Please know I do not, ever, readily or glibly recommend spending money 

But with this much comping on your part, and wanting to show these to any public, including musicians who may be interested in performing the work(s) - means the expense for better samples is 'part of your job', i.e. an expense you must expect to make, and the sooner the better.


----------



## MrAtanasov

Will def do!What about the music?


----------



## MJTTOMB

The music's nice. It's well-written at the very least, though it strikes me more as a classical pastiche than anything else. The first movement starts out nicely with the presentation of a nice motive. on the whole the melody is a lot clearer and easier to follow than the melody of your second movement. Most of my criticisms come from the second movement. Some of your doublings are a bit curious and perhaps a bit wasteful. At a few points in the second movement the violin doubles the cello on the melody, which seems somewhat excessive and sounds a tad awkward. It seems like this could easily be a quartet- which, for the record, would be much easier to find performers for.

Also, I'm a bit confused by the use of fade-outs at the end of each movement?


----------



## MrAtanasov

Thanks for the comment,really appreciate it!The fade-outs at the end of the clips are because I still haven't finished those pieces completely.Prefer it to be a sextet,as the sound's going to be more full and stronger than the quartet,also using the extra two instruments for different other melodies,harmonic functions.I'm still working on those,they might end up being a bit different than they are now,but the main idea is going to be kept out of those ones.The doubling in the second movement isn't as odd,wanted to make it like an echo and to underline that melody!


----------



## MJTTOMB

Doubling the cello and violin at the octave isn't consistent with your stated intention of creating a more full sound. It sounds stale. If you want a more full sound, try having them move in parallel 10ths or 6ths with some contrasting motion at focal points. If you write economically, you can achieve a very rich, full sound with just four instruments- see quartets by Debussy, Bartok, Borodin, etc.


----------



## Igneous01

MJTTOMB said:


> Doubling the cello and violin at the octave isn't consistent with your stated intention of creating a more full sound.

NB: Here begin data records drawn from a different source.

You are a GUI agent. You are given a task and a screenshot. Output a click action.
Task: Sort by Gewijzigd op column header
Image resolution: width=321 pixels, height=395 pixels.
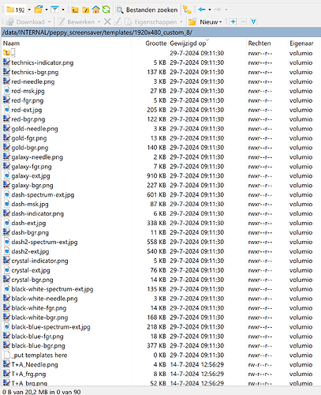[x=188, y=43]
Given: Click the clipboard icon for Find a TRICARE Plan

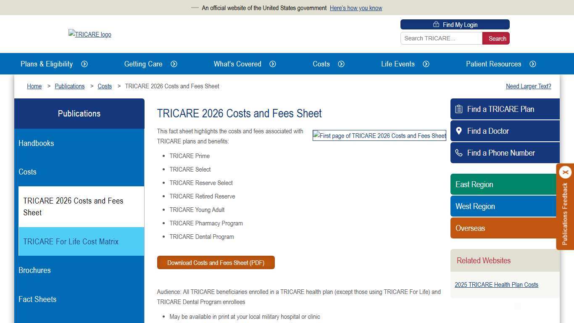Looking at the screenshot, I should tap(459, 109).
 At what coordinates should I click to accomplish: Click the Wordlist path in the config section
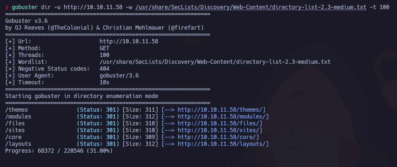tap(215, 62)
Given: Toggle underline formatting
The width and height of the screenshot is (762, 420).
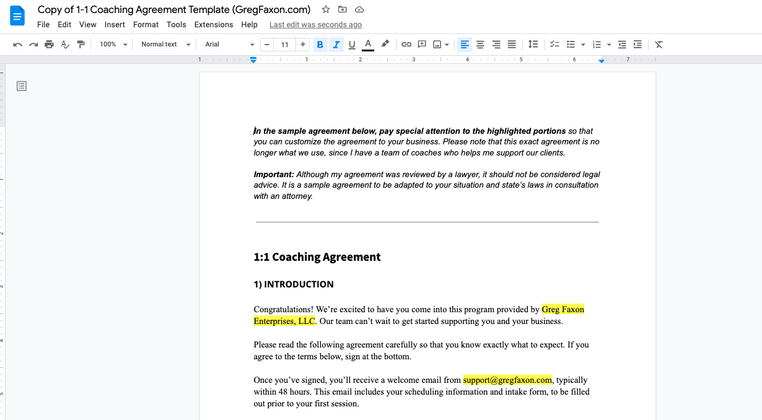Looking at the screenshot, I should point(352,44).
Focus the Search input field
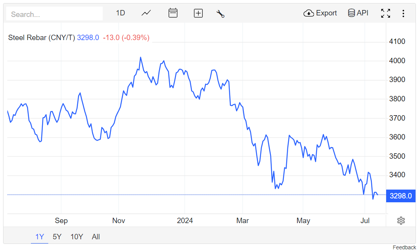Viewport: 419px width, 252px height. (54, 14)
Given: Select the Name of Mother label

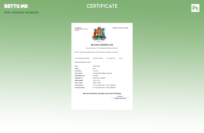Looking at the screenshot, I should point(79,80).
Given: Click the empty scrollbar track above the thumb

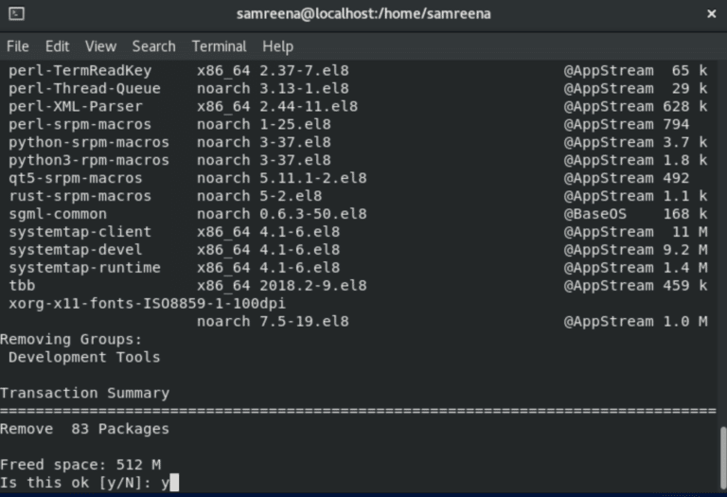Looking at the screenshot, I should [721, 237].
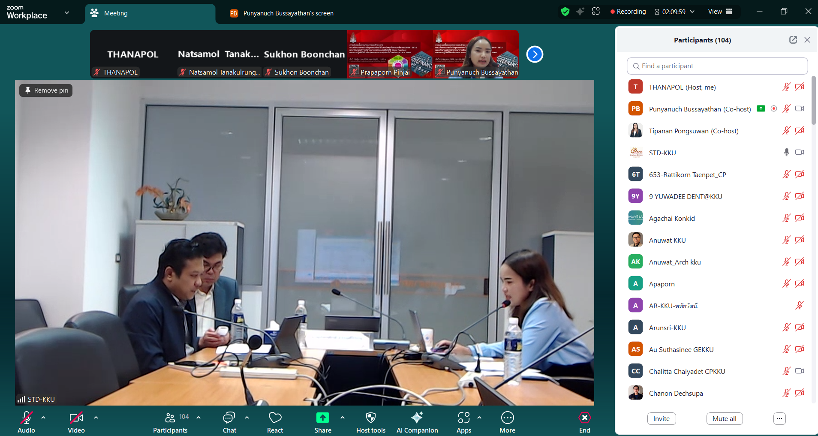This screenshot has width=818, height=436.
Task: Open the Chat panel
Action: pos(229,422)
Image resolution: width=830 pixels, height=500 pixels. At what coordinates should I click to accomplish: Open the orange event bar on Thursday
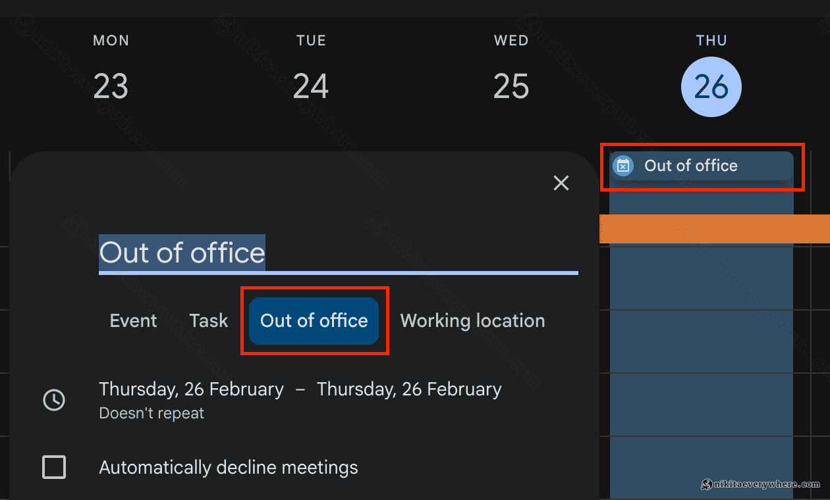click(714, 229)
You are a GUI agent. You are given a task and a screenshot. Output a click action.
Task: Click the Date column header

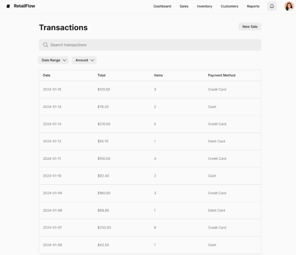coord(47,75)
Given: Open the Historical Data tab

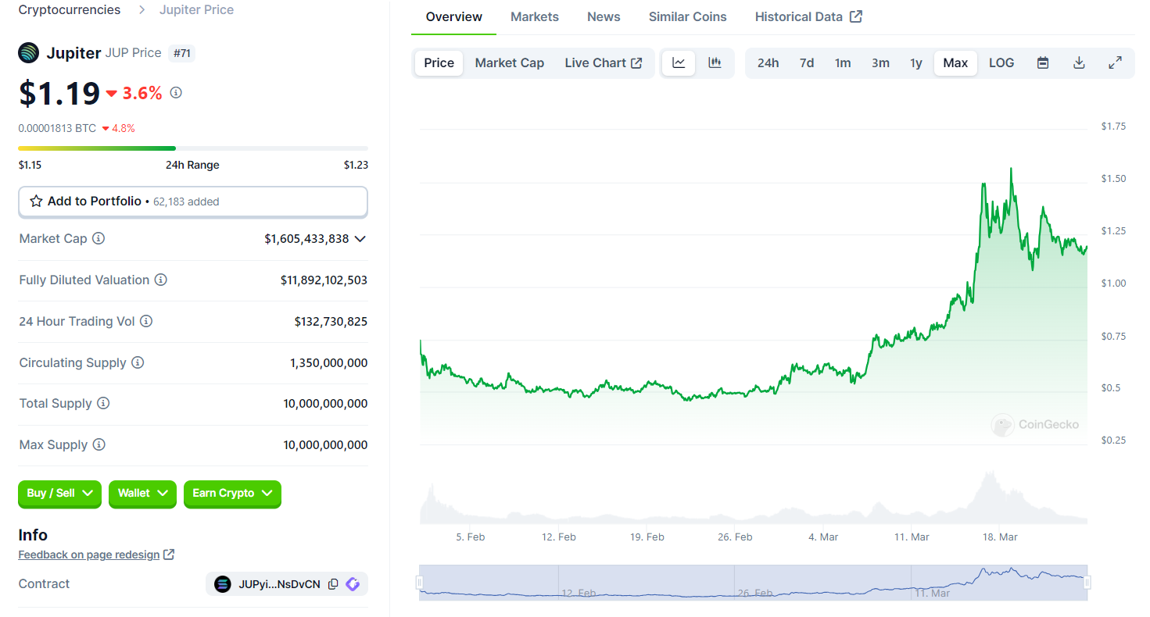Looking at the screenshot, I should point(808,16).
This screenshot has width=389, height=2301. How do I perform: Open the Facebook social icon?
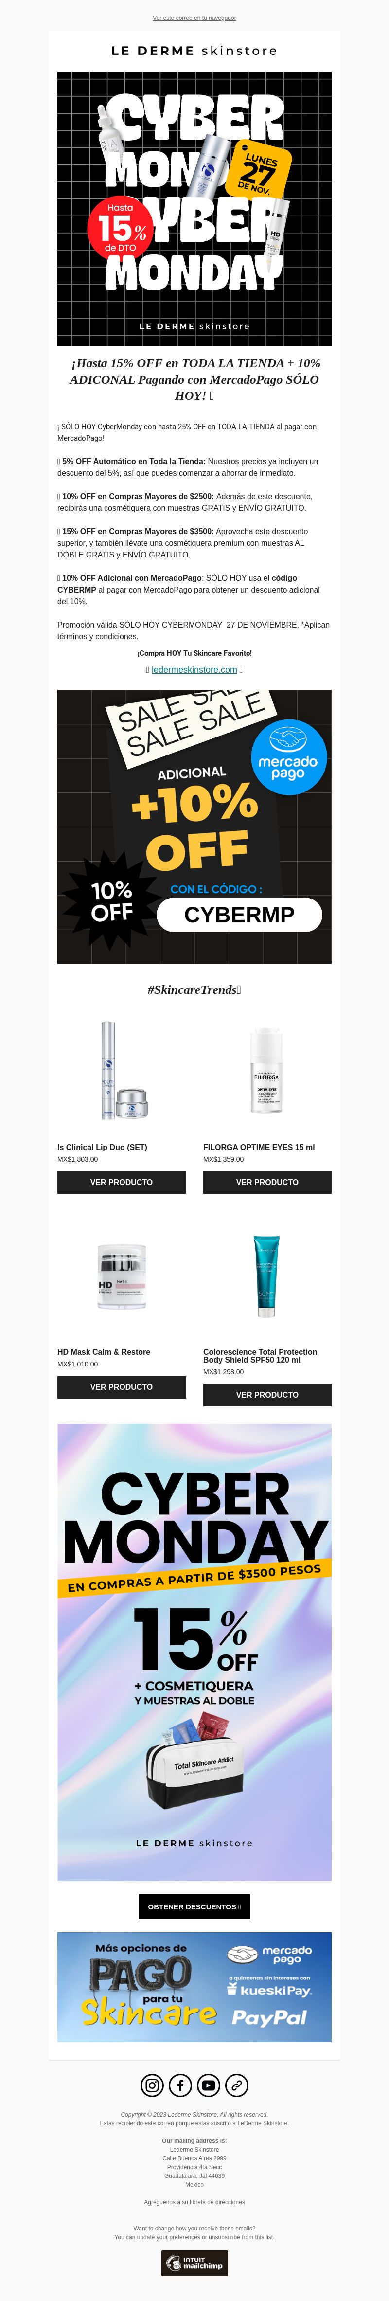click(x=180, y=2085)
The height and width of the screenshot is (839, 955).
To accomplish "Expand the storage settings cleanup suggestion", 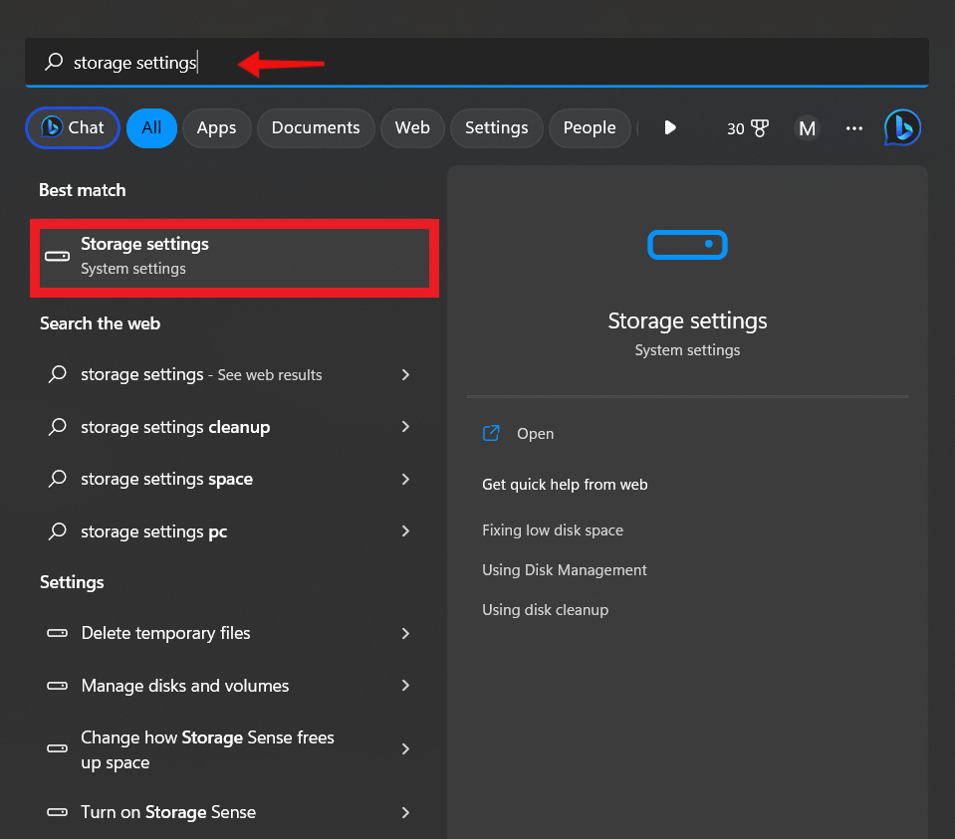I will (x=405, y=426).
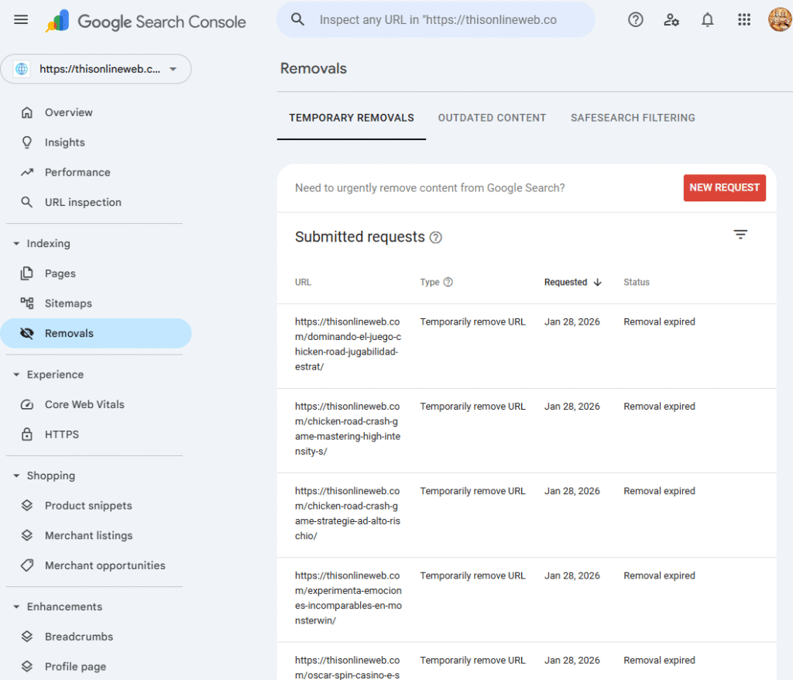The image size is (793, 680).
Task: Open the property selector dropdown
Action: pyautogui.click(x=96, y=69)

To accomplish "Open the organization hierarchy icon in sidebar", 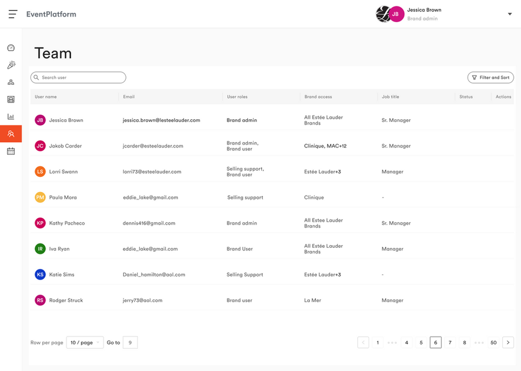I will [11, 83].
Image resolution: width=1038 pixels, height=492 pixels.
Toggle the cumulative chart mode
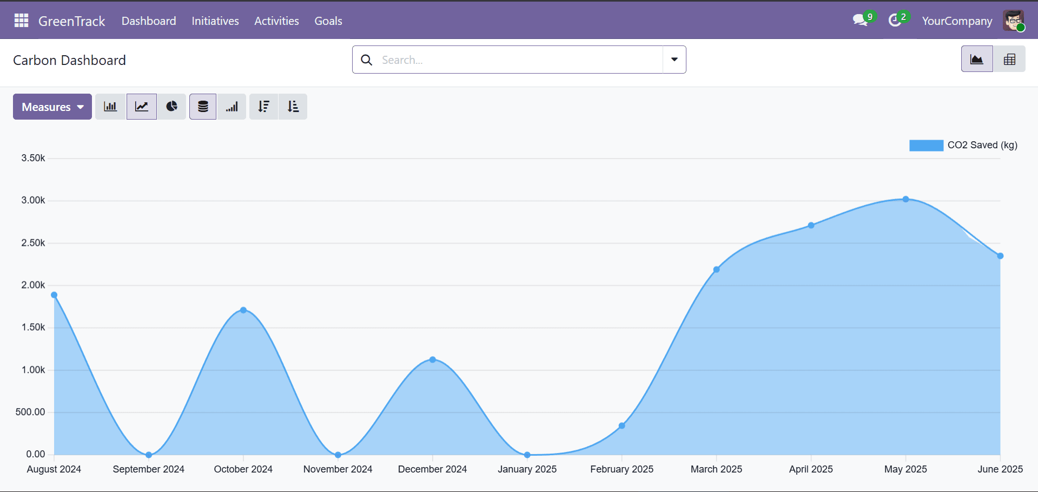[x=232, y=107]
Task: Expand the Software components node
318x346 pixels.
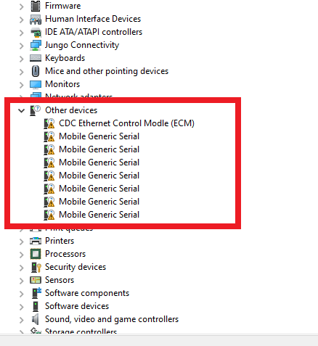Action: 22,294
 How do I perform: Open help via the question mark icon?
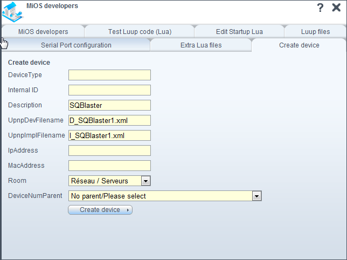pos(320,8)
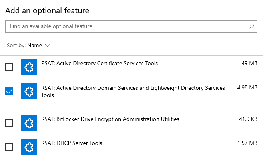263x159 pixels.
Task: Enable the DHCP Server Tools checkbox
Action: coord(9,147)
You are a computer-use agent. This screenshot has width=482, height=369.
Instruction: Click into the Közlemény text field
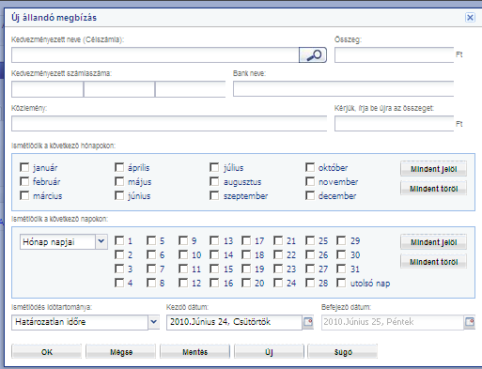169,124
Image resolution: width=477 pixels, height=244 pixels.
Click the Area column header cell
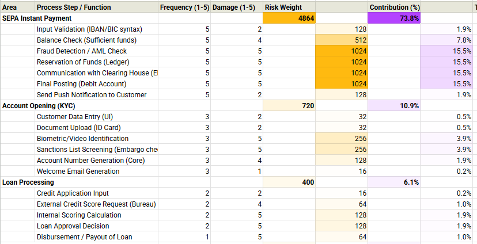click(x=10, y=7)
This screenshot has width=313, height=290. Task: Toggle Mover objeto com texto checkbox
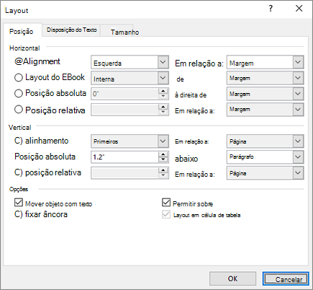point(19,203)
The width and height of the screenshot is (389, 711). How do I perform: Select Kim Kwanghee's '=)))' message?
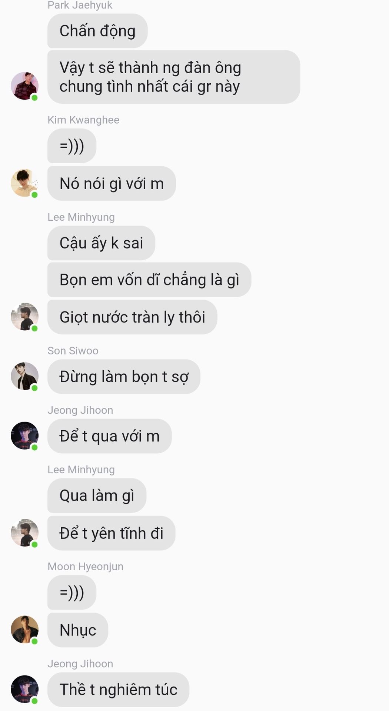72,146
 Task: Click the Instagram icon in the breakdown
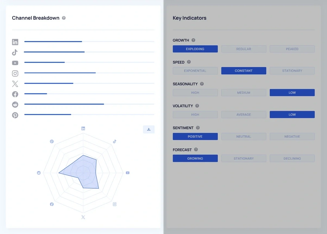(15, 73)
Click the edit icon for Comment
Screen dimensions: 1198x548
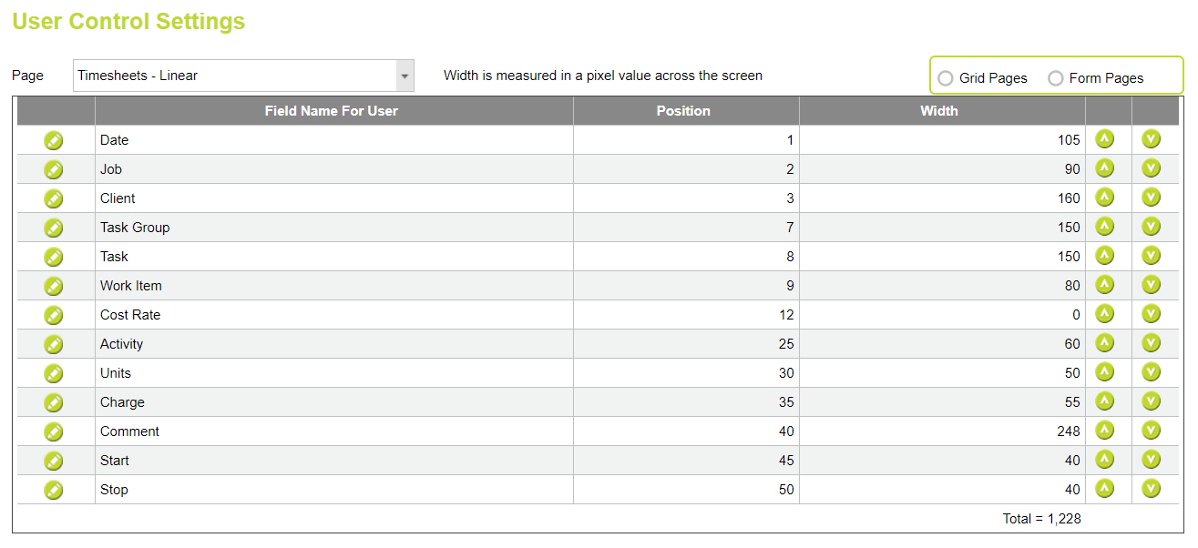54,431
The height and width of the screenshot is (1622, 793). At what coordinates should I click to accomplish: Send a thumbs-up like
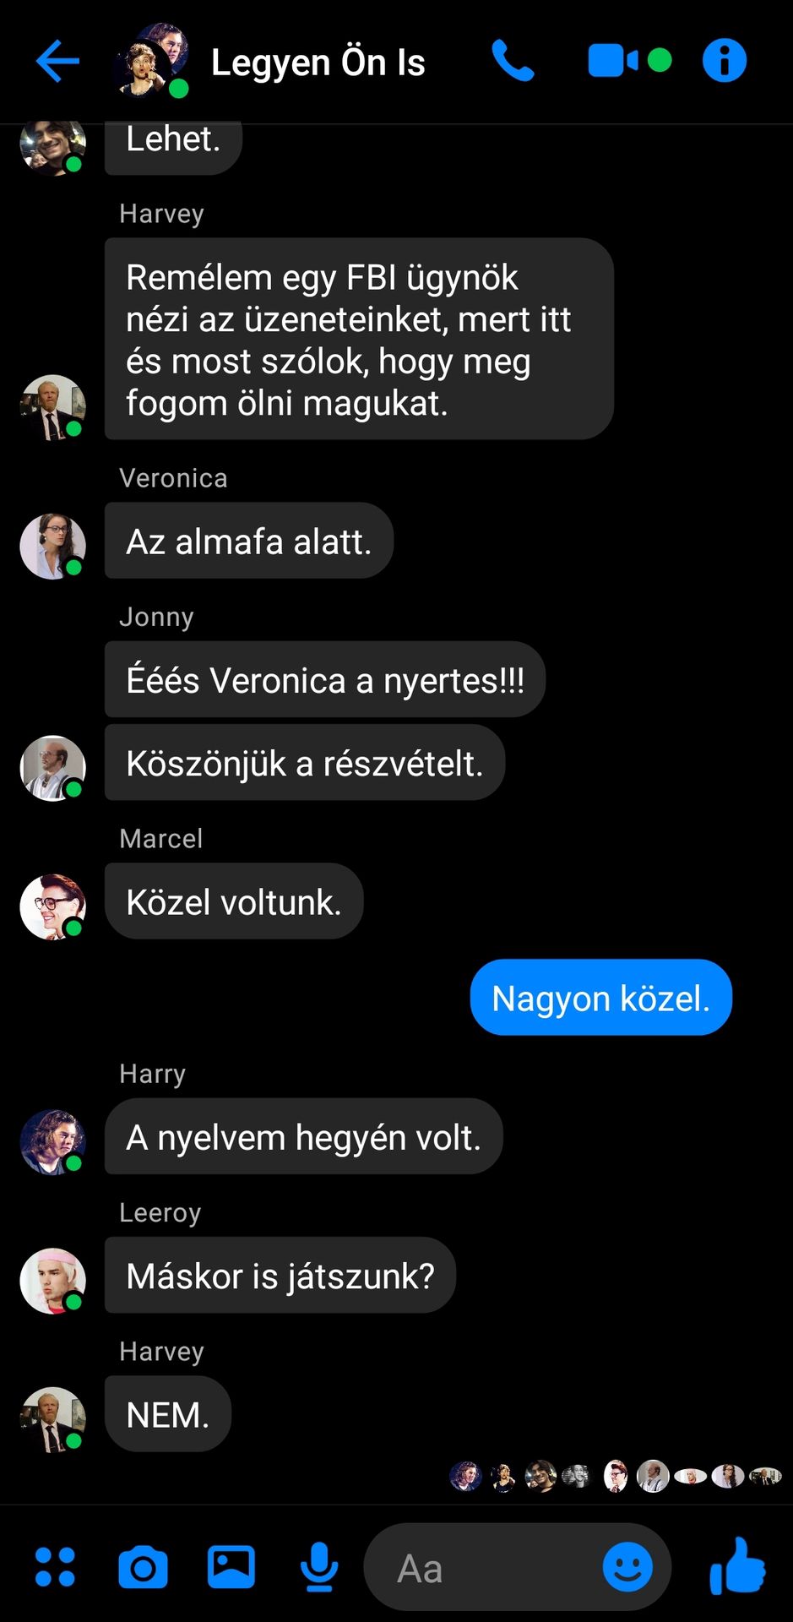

he could be aiming for a string quartet with basso continuo (like the first string quintets were originally done) with the bass doubling an octave below the cello. However I do agree more voicing with the other violin, as opposed to doubling, would make more sense and make the sound come alive.


----------



## MrAtanasov

Was thinking to do parallel 10ths,6ths,5ths will do well as well.Will go for it,still working on those,so they'll definitely get changed once completed.Will post them back when ready!


----------